Mary McCartney has fondly recalled memories of growing up in Sussex. Mary was raised by Paul and mum Linda on the family’s farm in Peasmarsh, near Rye. The stunning 160-acre plot – dubbed Blossom Wood Farm – was purchased by Paul in 1973.
Speaking ahead of National Vegetarian Week, Mary said watching children try chive leaves and parsley reminded her of her idyllic childhood.
Mary said she regularly snaffled peas from the vegetable patch.
“I thought it was really naughty of me to go and take them off, pick them open and eat them because they tasted so sweet,” she told.
Mary also revealed her reasons for championing a meat-free life are both the animal rights issues, and the environmental damage caused by meat production.
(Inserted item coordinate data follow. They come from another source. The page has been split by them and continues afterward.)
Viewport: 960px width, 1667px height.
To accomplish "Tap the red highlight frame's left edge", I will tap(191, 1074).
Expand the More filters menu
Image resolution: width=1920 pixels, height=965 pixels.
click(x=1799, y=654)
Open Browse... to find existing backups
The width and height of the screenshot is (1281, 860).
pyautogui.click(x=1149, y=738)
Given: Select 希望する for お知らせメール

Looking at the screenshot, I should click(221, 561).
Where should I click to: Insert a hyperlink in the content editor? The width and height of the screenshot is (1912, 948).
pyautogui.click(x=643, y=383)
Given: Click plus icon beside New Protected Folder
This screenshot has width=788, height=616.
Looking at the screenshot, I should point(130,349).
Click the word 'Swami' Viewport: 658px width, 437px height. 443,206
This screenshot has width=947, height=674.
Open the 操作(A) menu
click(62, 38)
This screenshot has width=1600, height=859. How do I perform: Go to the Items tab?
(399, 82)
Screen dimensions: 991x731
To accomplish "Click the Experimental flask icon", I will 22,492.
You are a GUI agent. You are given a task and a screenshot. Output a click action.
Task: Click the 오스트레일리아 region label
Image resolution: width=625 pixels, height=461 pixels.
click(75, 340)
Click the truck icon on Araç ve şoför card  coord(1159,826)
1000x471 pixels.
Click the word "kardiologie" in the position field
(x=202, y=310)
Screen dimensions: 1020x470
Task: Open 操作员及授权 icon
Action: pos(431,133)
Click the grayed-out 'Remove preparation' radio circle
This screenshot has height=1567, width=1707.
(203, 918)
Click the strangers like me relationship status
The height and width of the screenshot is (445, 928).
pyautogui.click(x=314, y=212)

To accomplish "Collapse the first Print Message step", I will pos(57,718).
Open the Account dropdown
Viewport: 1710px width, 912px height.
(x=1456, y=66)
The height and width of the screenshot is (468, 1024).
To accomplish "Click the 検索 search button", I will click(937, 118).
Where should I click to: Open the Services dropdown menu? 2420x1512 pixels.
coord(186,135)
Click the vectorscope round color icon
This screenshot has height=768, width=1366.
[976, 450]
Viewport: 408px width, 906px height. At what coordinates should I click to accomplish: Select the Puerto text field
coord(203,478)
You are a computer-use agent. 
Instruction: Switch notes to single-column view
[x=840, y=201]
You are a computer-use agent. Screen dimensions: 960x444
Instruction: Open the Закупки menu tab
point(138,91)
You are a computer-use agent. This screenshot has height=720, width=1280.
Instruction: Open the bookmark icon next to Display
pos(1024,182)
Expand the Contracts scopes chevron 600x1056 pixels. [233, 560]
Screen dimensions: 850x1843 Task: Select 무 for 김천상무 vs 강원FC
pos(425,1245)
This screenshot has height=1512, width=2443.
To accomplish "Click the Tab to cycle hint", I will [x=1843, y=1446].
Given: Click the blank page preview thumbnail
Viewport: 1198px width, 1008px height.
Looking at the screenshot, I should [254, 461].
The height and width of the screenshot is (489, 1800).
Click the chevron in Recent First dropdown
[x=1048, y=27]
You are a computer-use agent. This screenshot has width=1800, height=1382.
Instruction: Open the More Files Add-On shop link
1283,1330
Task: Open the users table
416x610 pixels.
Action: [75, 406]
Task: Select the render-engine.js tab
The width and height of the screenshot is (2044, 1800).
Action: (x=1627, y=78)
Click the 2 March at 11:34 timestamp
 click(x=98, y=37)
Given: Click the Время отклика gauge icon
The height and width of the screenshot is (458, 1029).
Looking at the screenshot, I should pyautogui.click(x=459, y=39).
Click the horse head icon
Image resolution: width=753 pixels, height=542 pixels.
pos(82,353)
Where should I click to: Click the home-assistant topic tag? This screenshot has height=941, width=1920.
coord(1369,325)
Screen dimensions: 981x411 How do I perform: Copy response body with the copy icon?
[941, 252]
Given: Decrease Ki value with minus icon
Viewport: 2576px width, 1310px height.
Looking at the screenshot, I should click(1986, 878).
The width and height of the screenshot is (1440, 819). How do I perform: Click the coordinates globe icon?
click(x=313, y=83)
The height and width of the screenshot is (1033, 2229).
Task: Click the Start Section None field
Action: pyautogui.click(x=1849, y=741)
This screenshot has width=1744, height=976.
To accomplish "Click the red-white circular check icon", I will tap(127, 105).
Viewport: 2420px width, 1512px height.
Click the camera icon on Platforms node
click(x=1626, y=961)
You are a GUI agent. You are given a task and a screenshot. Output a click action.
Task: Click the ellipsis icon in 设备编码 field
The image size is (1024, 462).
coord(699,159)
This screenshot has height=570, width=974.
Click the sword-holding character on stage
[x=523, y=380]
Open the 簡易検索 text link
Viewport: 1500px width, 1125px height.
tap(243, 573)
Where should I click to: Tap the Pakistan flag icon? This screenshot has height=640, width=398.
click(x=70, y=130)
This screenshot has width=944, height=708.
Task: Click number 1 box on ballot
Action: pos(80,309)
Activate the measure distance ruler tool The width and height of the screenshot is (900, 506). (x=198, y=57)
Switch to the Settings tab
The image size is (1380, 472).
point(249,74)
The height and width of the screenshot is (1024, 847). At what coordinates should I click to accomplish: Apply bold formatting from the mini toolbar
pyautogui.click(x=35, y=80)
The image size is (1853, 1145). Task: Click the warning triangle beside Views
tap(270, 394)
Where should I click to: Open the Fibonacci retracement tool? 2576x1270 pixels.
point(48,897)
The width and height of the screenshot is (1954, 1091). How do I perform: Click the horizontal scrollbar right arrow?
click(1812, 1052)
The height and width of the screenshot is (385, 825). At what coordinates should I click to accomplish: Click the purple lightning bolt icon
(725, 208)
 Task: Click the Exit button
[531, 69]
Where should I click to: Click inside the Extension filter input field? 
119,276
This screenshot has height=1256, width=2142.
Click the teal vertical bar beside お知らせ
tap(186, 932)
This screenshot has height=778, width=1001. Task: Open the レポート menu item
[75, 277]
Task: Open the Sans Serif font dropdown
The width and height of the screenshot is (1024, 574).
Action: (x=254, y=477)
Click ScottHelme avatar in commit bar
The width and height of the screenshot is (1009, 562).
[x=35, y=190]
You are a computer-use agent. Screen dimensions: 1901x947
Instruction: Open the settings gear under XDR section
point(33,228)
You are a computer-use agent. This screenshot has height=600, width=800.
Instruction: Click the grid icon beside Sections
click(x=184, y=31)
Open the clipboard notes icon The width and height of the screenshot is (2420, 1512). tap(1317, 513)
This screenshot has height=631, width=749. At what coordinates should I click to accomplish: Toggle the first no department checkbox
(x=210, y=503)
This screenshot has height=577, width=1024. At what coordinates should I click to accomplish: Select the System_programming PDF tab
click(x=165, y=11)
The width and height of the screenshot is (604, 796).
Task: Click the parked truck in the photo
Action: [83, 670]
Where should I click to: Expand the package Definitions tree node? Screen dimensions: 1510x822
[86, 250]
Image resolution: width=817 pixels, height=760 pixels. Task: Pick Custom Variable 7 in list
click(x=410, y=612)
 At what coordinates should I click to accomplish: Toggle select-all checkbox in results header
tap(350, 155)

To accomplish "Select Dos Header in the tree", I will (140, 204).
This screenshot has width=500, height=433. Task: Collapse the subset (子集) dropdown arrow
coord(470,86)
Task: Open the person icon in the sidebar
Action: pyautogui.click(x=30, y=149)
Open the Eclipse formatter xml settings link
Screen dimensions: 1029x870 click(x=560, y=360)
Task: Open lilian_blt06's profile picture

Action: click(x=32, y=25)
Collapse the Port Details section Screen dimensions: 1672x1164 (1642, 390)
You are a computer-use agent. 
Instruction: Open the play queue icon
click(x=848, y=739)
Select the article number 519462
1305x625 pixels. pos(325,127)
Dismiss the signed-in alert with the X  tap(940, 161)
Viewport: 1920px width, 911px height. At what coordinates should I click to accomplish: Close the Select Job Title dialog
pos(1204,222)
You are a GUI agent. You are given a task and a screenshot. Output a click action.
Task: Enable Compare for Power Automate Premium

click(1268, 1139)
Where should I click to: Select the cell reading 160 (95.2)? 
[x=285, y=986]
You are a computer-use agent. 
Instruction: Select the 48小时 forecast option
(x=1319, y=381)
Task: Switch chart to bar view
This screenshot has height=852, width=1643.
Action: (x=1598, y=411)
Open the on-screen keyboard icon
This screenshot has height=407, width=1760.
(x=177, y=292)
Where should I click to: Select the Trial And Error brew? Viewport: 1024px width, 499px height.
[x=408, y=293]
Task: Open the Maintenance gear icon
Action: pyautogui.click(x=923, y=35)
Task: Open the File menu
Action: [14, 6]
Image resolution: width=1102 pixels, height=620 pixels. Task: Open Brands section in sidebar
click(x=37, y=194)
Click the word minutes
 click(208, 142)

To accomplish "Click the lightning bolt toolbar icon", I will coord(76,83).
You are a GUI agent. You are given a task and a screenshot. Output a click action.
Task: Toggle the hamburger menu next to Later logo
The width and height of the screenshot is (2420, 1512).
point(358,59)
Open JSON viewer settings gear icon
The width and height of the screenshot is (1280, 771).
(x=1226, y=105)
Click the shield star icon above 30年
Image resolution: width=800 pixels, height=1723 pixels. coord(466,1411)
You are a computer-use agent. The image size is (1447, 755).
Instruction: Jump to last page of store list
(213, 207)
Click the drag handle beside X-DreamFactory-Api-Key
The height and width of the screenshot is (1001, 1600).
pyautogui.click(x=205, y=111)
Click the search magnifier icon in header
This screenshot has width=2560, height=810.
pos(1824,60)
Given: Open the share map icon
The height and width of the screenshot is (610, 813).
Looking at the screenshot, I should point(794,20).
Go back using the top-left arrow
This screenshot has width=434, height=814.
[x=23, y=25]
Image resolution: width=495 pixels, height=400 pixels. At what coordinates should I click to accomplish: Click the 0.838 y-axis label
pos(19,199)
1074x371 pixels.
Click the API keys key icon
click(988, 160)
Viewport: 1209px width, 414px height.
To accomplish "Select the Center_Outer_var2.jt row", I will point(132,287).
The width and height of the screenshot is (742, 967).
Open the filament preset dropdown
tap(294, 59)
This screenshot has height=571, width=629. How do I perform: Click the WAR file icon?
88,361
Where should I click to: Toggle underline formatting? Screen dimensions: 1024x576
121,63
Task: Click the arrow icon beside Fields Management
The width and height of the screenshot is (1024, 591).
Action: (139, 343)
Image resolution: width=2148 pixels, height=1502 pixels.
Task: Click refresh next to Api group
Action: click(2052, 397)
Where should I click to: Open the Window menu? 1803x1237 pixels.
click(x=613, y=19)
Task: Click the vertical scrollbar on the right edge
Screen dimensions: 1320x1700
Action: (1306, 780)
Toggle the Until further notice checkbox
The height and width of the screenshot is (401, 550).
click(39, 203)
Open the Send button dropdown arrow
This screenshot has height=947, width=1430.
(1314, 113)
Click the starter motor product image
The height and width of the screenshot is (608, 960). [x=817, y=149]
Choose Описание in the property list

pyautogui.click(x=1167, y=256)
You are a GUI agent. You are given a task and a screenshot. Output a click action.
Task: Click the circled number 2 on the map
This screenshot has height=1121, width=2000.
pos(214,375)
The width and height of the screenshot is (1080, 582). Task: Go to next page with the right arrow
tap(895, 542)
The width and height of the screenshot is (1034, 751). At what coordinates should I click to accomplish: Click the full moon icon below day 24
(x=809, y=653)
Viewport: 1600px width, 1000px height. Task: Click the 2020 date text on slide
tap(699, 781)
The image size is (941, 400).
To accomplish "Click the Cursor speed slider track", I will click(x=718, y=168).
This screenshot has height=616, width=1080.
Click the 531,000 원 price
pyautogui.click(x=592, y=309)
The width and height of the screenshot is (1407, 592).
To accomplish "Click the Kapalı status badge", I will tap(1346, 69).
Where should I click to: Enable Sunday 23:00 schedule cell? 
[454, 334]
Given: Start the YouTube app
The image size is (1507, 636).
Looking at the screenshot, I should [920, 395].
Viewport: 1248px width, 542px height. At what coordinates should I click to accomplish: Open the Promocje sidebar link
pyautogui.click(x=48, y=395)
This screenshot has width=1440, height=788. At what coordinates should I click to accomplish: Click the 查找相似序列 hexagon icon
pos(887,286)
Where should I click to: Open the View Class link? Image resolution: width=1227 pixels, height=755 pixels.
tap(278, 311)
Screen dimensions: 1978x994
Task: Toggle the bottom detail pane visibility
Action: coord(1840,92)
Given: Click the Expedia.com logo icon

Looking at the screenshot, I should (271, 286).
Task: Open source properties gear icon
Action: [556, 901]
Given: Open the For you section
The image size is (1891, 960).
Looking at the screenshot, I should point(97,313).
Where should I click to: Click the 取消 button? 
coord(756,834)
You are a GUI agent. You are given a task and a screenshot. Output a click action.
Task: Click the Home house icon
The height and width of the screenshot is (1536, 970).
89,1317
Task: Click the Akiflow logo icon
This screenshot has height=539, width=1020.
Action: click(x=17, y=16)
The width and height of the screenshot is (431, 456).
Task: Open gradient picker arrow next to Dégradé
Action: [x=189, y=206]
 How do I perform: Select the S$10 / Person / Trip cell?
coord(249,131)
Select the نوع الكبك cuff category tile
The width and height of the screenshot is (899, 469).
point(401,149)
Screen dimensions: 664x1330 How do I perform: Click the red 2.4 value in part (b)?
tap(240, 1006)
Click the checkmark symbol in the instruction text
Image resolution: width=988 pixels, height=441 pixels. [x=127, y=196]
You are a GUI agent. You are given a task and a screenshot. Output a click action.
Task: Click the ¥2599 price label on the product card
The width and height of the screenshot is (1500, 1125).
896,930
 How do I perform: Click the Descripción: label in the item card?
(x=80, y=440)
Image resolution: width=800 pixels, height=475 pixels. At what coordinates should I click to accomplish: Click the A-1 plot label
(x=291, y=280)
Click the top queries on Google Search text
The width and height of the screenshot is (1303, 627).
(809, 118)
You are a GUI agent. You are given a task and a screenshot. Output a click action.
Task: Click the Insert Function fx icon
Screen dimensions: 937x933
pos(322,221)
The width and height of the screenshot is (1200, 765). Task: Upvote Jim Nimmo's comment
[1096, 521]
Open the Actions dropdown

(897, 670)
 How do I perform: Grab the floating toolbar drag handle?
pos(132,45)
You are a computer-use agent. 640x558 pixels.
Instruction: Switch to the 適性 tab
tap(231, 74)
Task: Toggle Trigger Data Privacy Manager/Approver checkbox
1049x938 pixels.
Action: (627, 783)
“Originally it was because, as a family, we were very conscious of where our food came from – my mum was a great cook and I didn’t want to eat animals or have anything killed for me to eat it,” she said. “When you’re a little girl you’re thinking, ‘I’m not going to eat Bambi’. “The industry and the bad impact on the environment added another element to my strength of feeling. “You might think a burger looks good, but can you really eat it knowing how it got to your plate?”
Last year, Mary spent lockdown isolating with dad Paul in Sussex.
Paul, was due to embark on a series of European concerts in 2020 including a Saturday night performance on the Somerset festival’s Pyramid Stage.
Instead, he spent lockdown on his farm in East Sussex with his daughter Mary and four grandchildren, recording his solo album, McCartney III.
In December, Paul revealed he regularly speaks to George Harrison through a tree at the entrance to his home in Peasmarsh. He told American radio presenter Mary Louise Kelly that the tree was given to him by George shortly before his death in 2001 and his spirit now inhabits it. Paul said he it brings him “comfort” to know his spirit lives on within the giant fir.